Es verdad que –como dice Deden Rukmana, un especialista en el tema del problema del tráfico en Indonesia– “el uso de las motocicletas en Yakarta ha demostrado, también, los sacrificios que hace la clase trabajadora para llegar a sus centros de labores. Manejar una motocicleta requiere de más energía que viajar en el transporte público. Es todavía peor cuando hay mal tiempo. Deberíamos darle a los motociclistas crédito por sus sacrificios...”, es verdad, pero igual odio las motos.

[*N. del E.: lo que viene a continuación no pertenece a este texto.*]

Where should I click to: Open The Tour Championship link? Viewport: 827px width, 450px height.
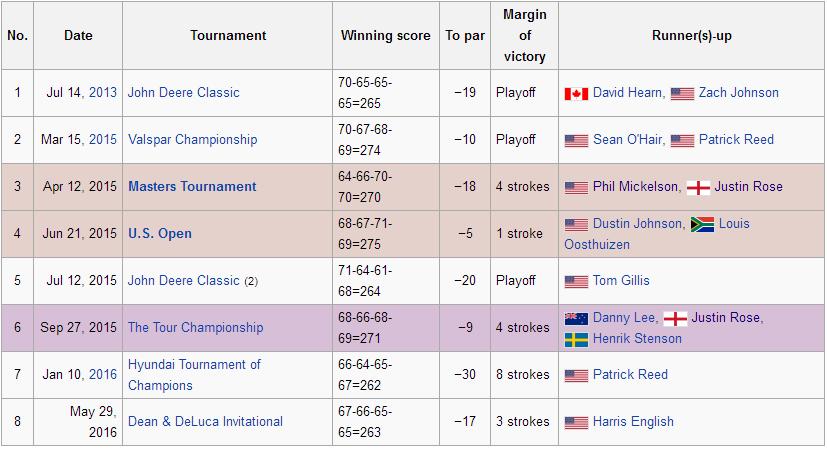195,328
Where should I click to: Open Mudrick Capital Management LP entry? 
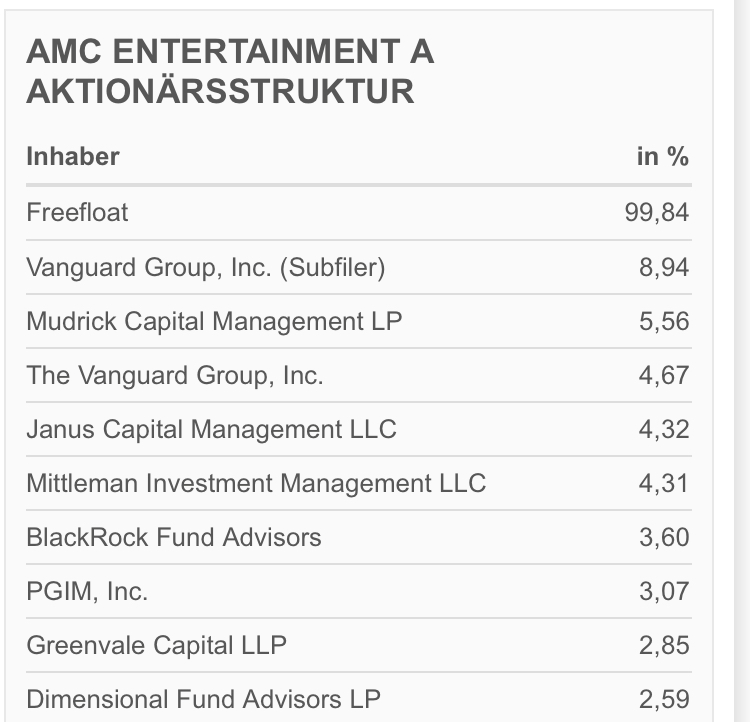(x=214, y=321)
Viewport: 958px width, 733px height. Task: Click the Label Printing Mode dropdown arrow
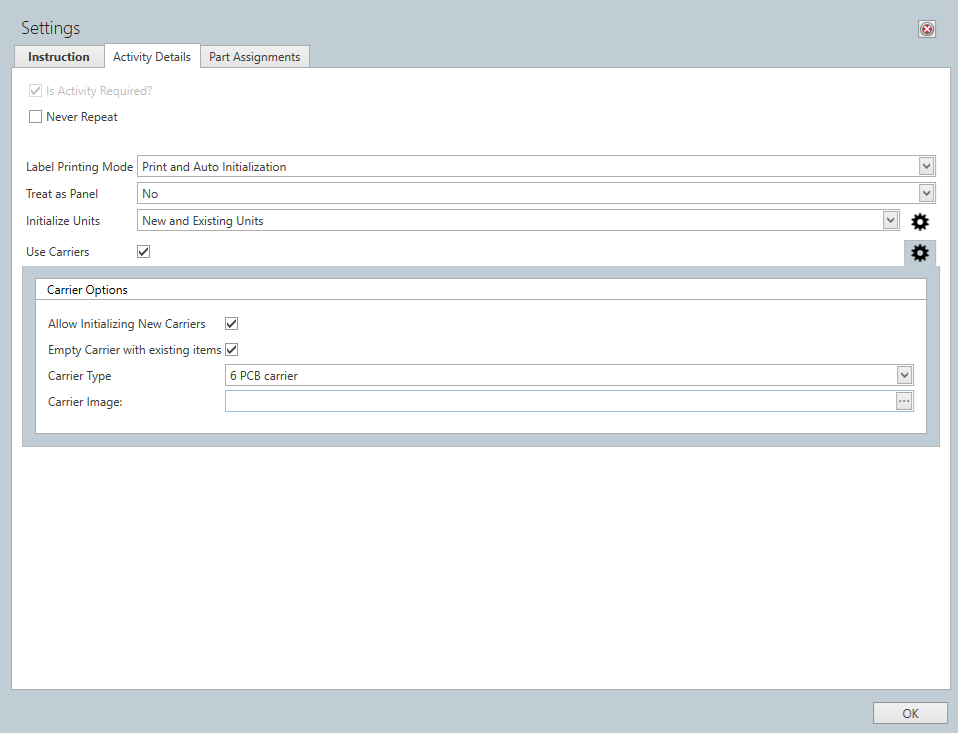[x=926, y=166]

Las odio porque hacen de la irresponsabilidad una forma de vida, porque el setenta y cinco por ciento de las muertes en las pistas tienen su origen en la forma imprudente –y a veces suicida– con la que los conductores se manejan, atravesando avenidas sin pensarlo demasiado, cruzándose en la ruta de los automóviles y levantando la mano como todo escudo, como si el gesto –estúpido antes que valiente– fuera a detener las dos toneladas de una camioneta. Sin embargo, las más de las veces –supongo que nadie quiere hacerse de un muerto– los vehículos de cuatro ruedas logran frenar, esquivar o evadir el choque. El hecho de que en más del noventa por ciento de los choques estén involucradas motos es una muestra contundente del arrojo kamikaze de los motociclistas.

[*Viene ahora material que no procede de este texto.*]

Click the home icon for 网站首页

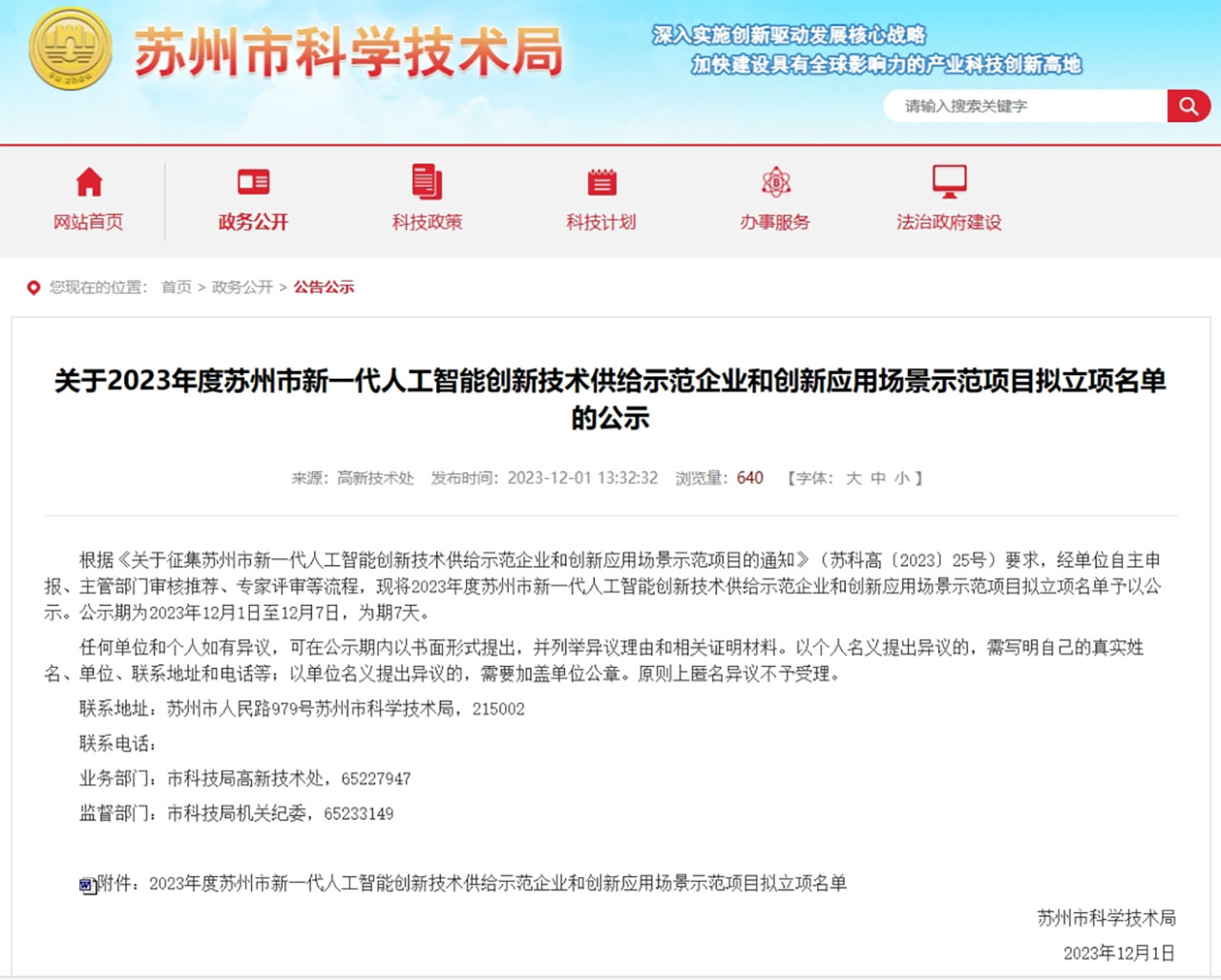click(89, 181)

Las odio porque en ellas se evidencia un desprecio absoluto por la mujer y por los hijos. Los conductores, hombres en su inmensa mayoría, viajan siempre premunidos de un casco pero las mujeres no tienen tanta suerte. Si hay dos cascos (la policía se pone odiosamente a trabajar a veces), hay tres o cuatro personas en la motocicleta. El niño más grande va adelante, tapándole la mitad del horizonte al padre que cree que el vástago está seguro en el cerco de sus brazos sosteniendo el timón y, el más pequeño, viaja abrazado por la madre y “protegido” por la espalda del padre. Por supuesto que los menores no llevan casco ni ningún otro tipo de protección.

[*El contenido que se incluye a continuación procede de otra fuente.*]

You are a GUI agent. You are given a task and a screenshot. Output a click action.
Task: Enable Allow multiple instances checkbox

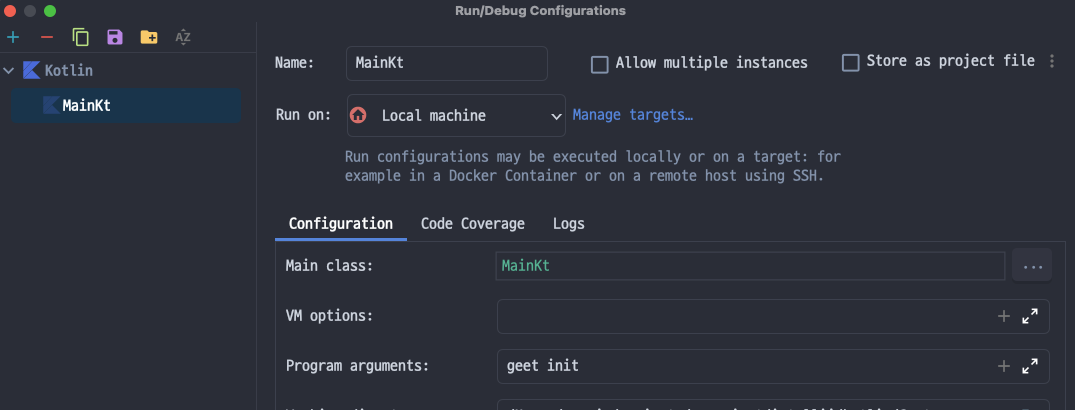[600, 64]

Las odio porque sus conductores se transforman y pierden, escondidos tras las viseras polarizadas de sus cascos, esa sonrisa sencilla con la que –cuando son peatones– saludan amablemente a los extranjeros que pasean por las calles. El “jeloú míster” que siempre está en la boca de los hombres de a pie parece deshacer en un gesto agrio, en una mirada torva, en unos ojos hinchados de una vieja cólera colonial que ni se ha borrado ni se ha digerido, sino que sencillamente pareciera existir matizada, como en los tiempos del poder político de los holandeses, para hacer la vida más llevadera y guardar furia para “cuando llegue el día”.

Las odio porque en ellas los más pusilánimes se sienten valientes y arremeten y embisten contra los pocos ilusos que se atreven a andar por las calles; las odio porque no respetan señal alguna, límite alguno ni cartel alguno; las odio porque invaden las veredas con la impunidad de la hormiga que confía en su pequeñez para pasar desapercibida; las odio porque avanzan por las calles contra el tráfico como si no estuvieran sujetas a ninguna ley; las odio porque son, a fin de cuentas, el negocio grosero de unos cuantos que hacen del caos la empresa más lucrativa.